§ TASK DESCRIPTION: In the listing below, start your output at the line with "Where should I" and end it after the line with "Viewport: 482px width, 277px height.", copying every line exactly.

§ MATERIAL PROVIDED:
◇ ◇ ◇ ◇

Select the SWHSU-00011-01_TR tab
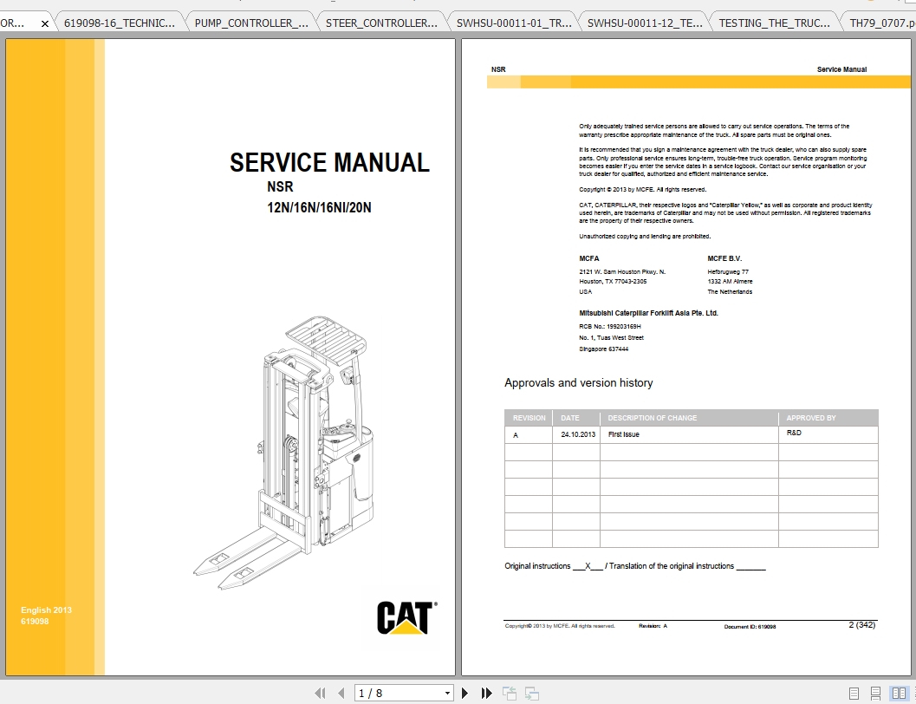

◇ ◇ ◇ ◇

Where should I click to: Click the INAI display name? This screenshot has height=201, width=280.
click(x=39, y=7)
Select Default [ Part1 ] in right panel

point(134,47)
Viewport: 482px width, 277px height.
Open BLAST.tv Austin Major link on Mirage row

◇ ◇ ◇ ◇

§ EXERCISE RESPONSE:
Where should I click to: Click the INAI display name? This screenshot has height=201, width=280.
click(x=39, y=7)
Select Default [ Part1 ] in right panel

point(134,47)
Viewport: 482px width, 277px height.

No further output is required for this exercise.